Use aligned loads and stores where possible in DAAL memory management #3159

Vika-F · 2025-04-07T08:40:26Z

Description

service_memset_seq, service_calloc and service_scalable_calloc functions were modified to use aligned memory loads and stores for aligned data.
C++ standard version was increased from C++11 to C++17 in daal_module in bazel build. This was done to simplify the implementations of service_calloc and service_scalable_calloc by the use of C++17 features like if constexpr.

Checklist to comply with before moving PR from draft:

PR completeness and readability

I have reviewed my changes thoroughly before submitting this pull request.
I have commented my code, particularly in hard-to-understand areas.
Git commit message contains an appropriate signed-off-by string (see CONTRIBUTING.md for details).
I have added a respective label(s) to PR if I have a permission for that.
I have resolved any merge conflicts that might occur with the base branch.

Testing

I have run it locally and tested the changes extensively.
All CI jobs are green or I have provided justification why they aren't.

Performance

I have measured performance for affected algorithms using scikit-learn_bench and provided at least summary table with measured data, if performance change is expected.

Total geomean speedup across the algorithms is 1.15 on 112-core SPR system.
While there is no significant change in the performance of the 'fit' stage, the performance of the 'predict' stage shown 1.3 geomean improvement due to the use of aligned loads and stores.

I have provided justification why performance has changed or why changes are not expected.

The only significant performance drop (up to 3x) happens in Ridge regression 'fit' and in 2 cases of KNN Regression fit.

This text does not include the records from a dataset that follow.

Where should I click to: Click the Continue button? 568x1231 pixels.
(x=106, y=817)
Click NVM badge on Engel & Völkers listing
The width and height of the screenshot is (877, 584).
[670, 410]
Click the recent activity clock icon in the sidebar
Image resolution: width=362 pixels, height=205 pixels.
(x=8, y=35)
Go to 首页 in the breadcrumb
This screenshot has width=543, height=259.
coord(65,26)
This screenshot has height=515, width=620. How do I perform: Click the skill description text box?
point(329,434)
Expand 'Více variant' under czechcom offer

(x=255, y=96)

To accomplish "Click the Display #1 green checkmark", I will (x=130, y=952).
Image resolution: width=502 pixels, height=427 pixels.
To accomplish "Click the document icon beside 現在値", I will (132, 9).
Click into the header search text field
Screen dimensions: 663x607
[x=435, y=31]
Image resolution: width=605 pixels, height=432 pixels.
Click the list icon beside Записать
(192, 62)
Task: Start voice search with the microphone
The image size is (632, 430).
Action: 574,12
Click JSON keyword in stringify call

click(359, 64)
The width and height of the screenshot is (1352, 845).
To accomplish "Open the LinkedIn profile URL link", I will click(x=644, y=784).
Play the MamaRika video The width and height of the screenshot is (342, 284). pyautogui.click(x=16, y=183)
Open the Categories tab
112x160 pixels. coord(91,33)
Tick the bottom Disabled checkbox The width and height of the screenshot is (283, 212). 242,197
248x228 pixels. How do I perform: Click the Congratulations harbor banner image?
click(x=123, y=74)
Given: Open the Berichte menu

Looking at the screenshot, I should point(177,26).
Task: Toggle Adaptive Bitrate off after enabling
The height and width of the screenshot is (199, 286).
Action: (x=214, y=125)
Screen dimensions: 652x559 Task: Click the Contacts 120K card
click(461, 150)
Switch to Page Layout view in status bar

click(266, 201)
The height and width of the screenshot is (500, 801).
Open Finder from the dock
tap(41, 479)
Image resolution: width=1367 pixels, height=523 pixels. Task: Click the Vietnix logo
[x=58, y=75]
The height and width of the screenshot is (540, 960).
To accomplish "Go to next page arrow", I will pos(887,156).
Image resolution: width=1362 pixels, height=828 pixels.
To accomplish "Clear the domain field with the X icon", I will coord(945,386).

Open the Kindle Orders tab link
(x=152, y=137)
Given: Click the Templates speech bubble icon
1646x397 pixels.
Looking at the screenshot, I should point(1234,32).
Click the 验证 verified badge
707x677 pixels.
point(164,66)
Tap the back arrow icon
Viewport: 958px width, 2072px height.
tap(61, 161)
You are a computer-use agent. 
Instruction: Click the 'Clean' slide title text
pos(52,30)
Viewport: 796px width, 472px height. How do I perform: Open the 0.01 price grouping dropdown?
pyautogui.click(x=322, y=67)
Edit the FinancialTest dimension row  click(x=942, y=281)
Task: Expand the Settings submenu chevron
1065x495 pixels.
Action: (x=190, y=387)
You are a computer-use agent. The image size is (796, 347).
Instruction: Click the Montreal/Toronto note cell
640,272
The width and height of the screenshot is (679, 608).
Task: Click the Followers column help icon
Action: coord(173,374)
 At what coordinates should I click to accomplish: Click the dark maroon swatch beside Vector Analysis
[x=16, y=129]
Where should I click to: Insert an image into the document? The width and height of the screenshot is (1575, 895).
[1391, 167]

This drop is stably reproducible.
The reasons are yet unknown. To be investigated further.

I have provided justification why quality metrics have changed or why changes are not expected.

The quality metrics had not changed because the computations logic is not affected.

…agement

Vika-F · 2025-04-07T11:20:16Z

/intelci: run

Vika-F · 2025-04-09T07:50:18Z

/intelci: run

Vika-F · 2025-04-09T11:17:03Z

CI re-run: http://intel-ci.intel.com/f0153412-dab0-f1e3-a345-a4bf010d0e2d

avolkov-intel · 2025-04-11T13:17:59Z

cpp/daal/src/externals/service_memory.h

    {
-        return NULL;
+        /// Use aligned stores
+        const unsigned int num32 = static_cast<unsigned int>(num);


Why do we need this conversion? Is it is in general possible to vectorize loop if num >= UINT_MAX? Not sure if we allocate such big arrays anywhere but with the current implementation we will do it much slower because alignment vectorization will not be applied. Maybe in this case we can split loop into few so that each of them is vectorizable

Why do we need this conversion?

Because loops with 32-bit counters are in general faster that loops with 64-bit counters.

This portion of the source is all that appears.